--- Task goal ---
Begin the copy at the line that contains "The height and", end it at the last line of the entries below, keep every word exact, and include no pictures.

****************************************

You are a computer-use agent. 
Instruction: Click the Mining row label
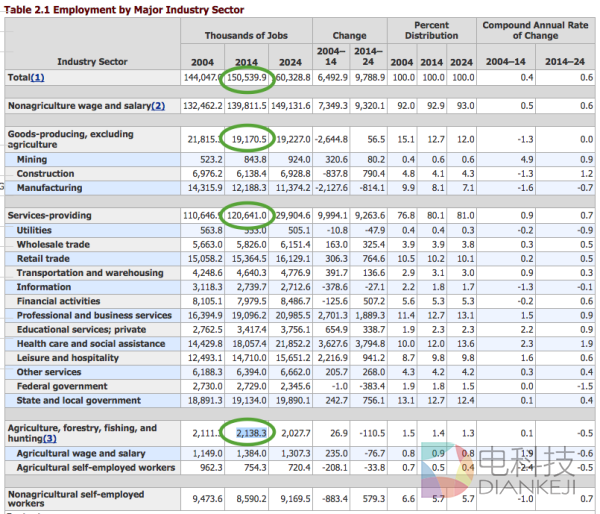32,159
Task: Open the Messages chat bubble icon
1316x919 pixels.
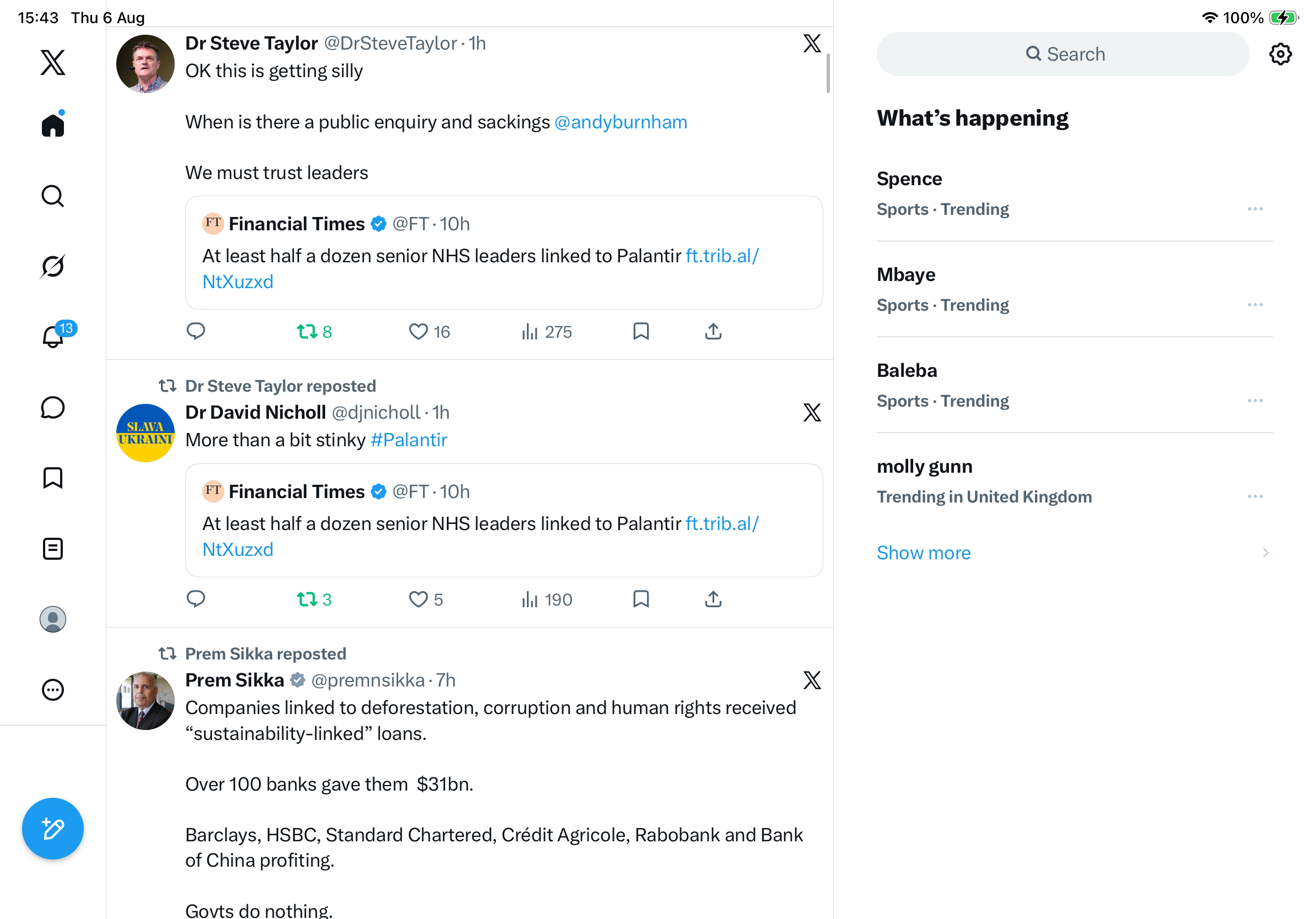Action: coord(53,407)
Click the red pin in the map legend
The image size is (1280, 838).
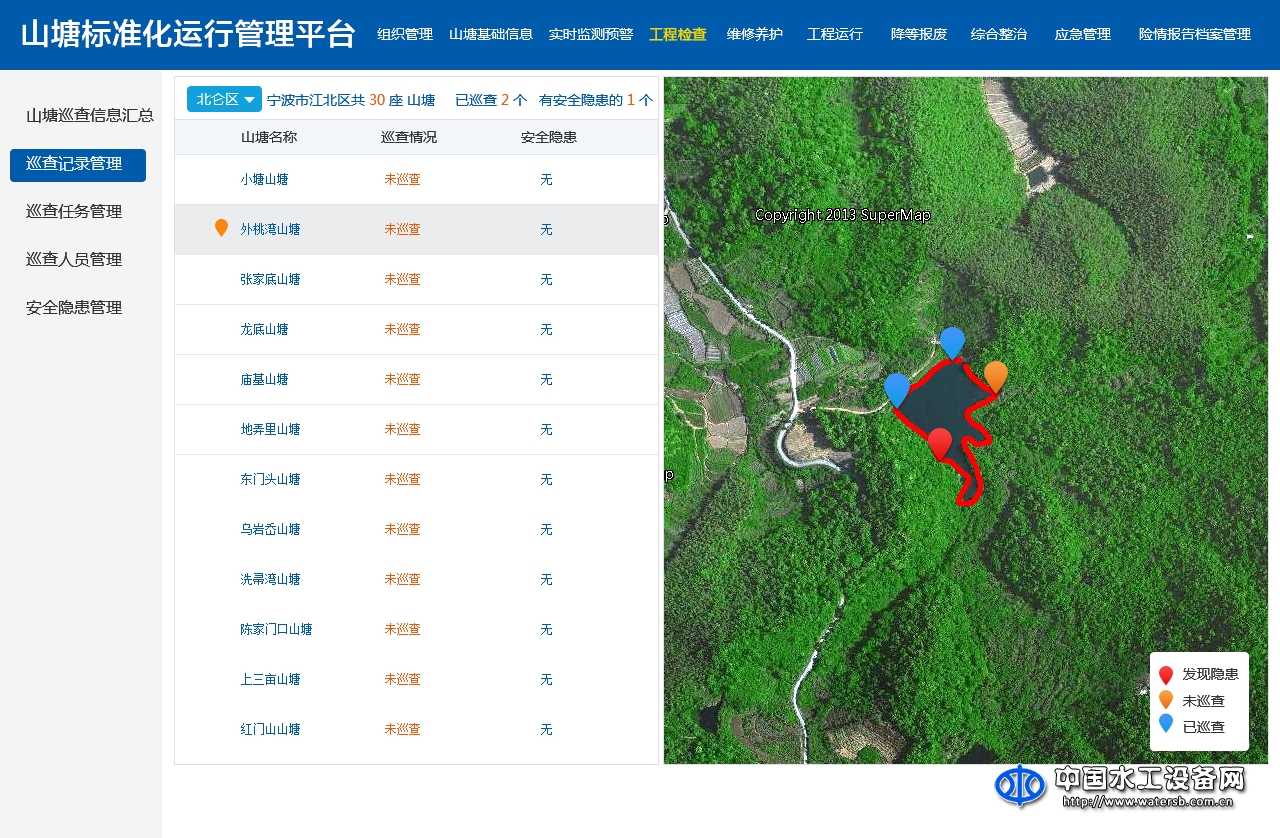[1166, 674]
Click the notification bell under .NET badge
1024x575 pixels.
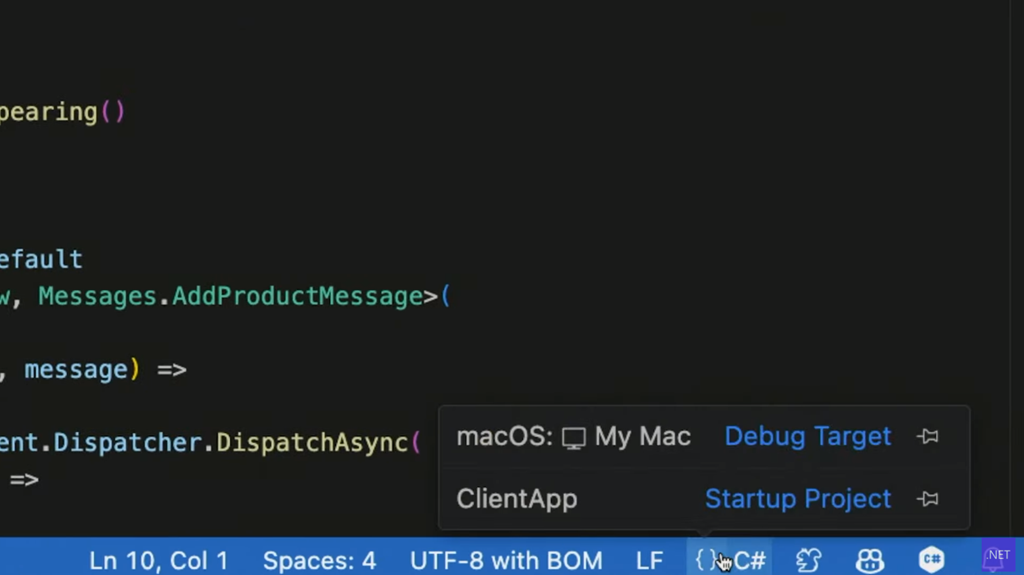point(995,560)
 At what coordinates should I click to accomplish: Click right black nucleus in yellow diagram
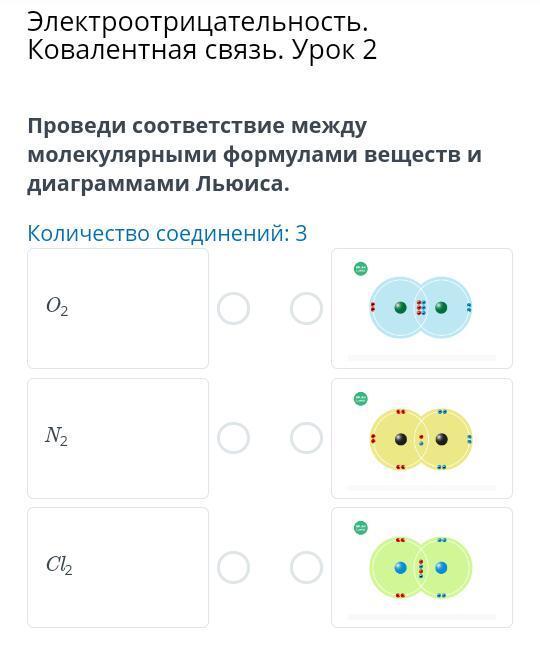441,439
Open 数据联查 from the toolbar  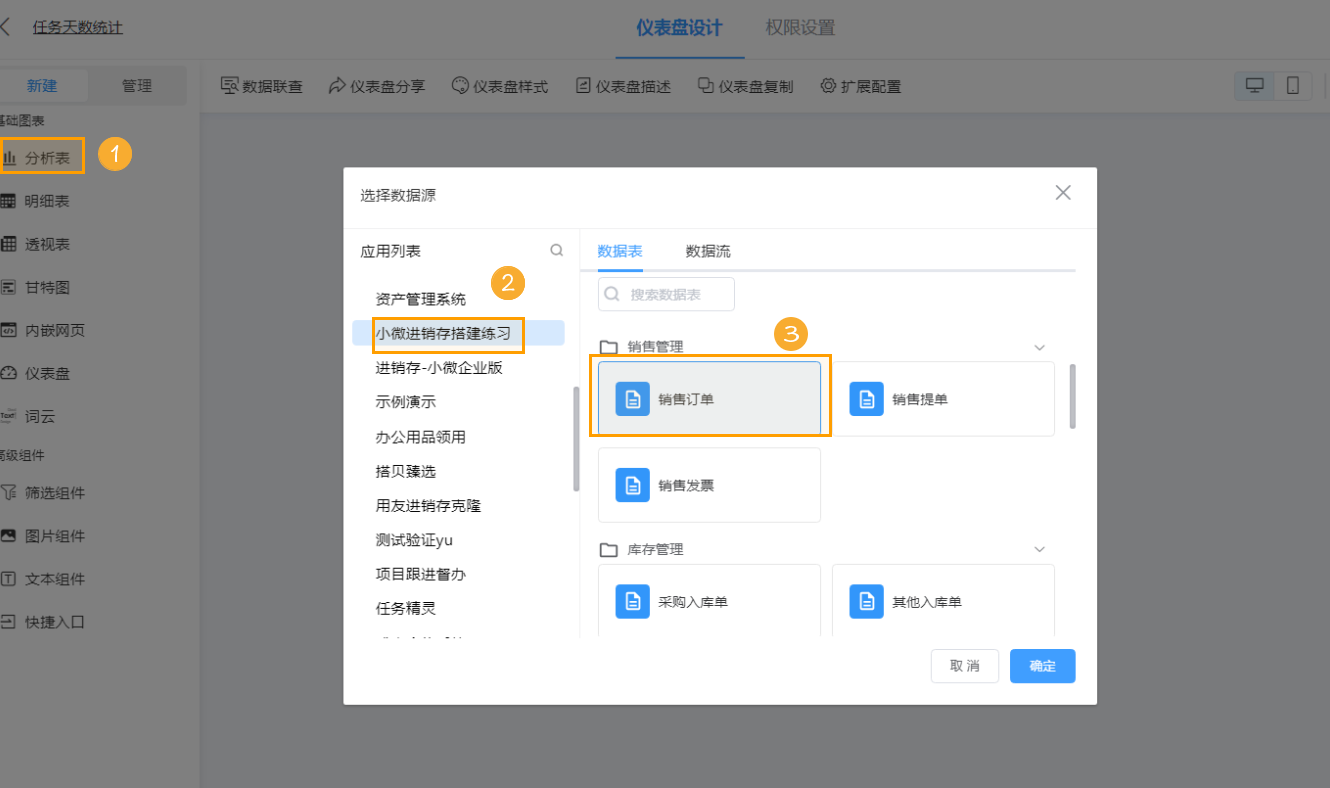pyautogui.click(x=259, y=86)
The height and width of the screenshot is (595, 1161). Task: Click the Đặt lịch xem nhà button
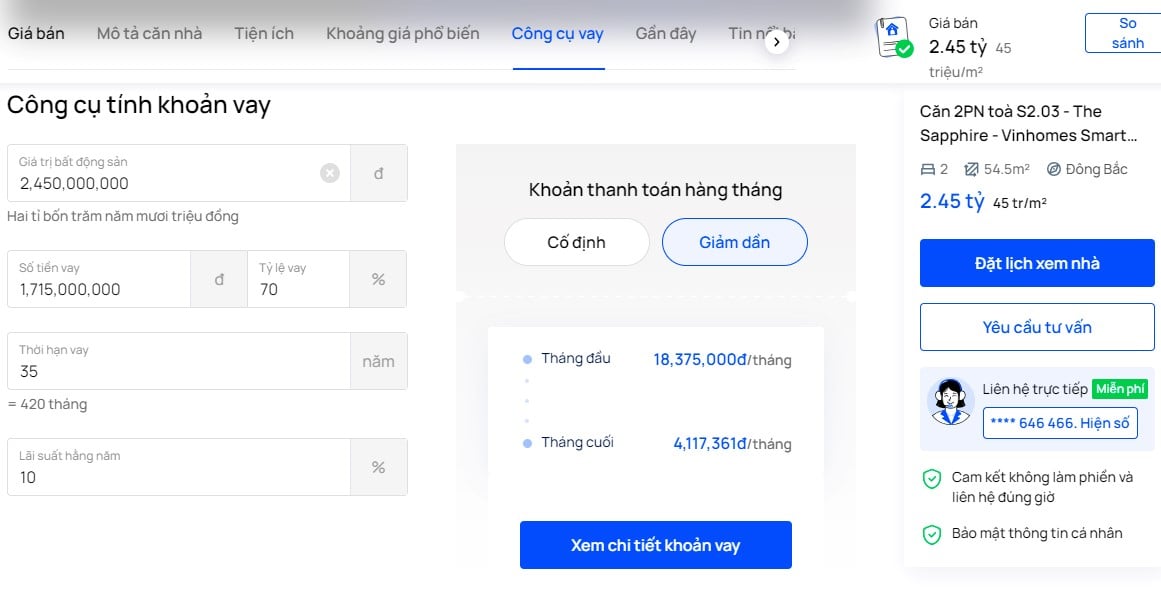pyautogui.click(x=1036, y=262)
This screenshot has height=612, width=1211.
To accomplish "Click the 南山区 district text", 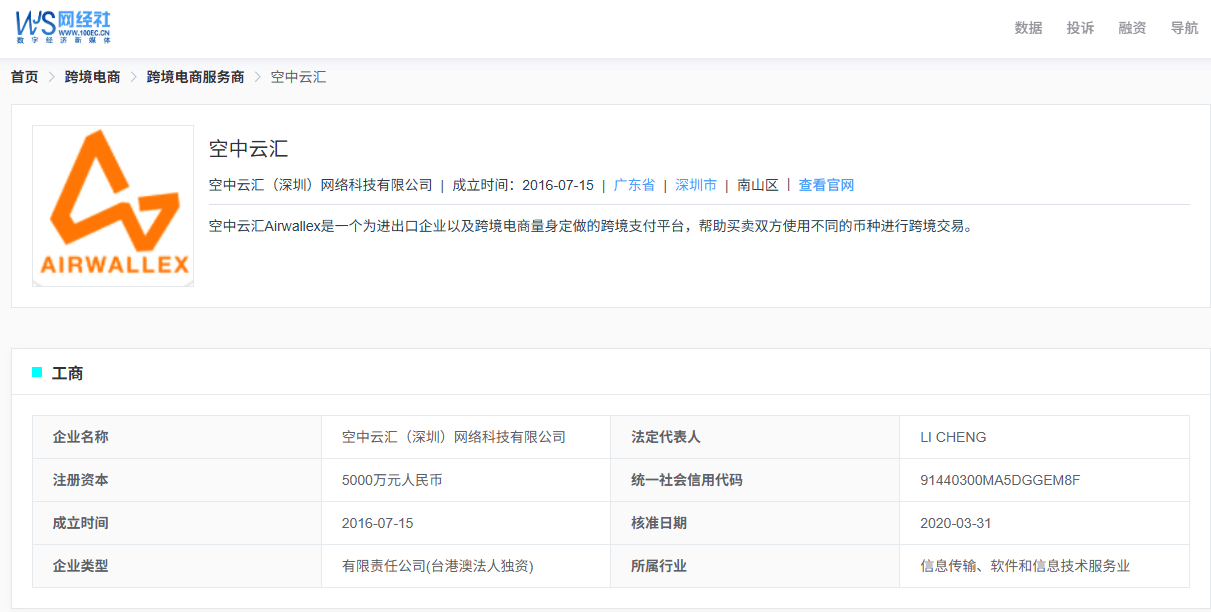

****************************************

--- Written answer ---
The height and width of the screenshot is (595, 1161). Task: Click the Đặt lịch xem nhà button
pyautogui.click(x=1036, y=262)
This screenshot has height=612, width=1211.
To accomplish "Click the 南山区 district text", 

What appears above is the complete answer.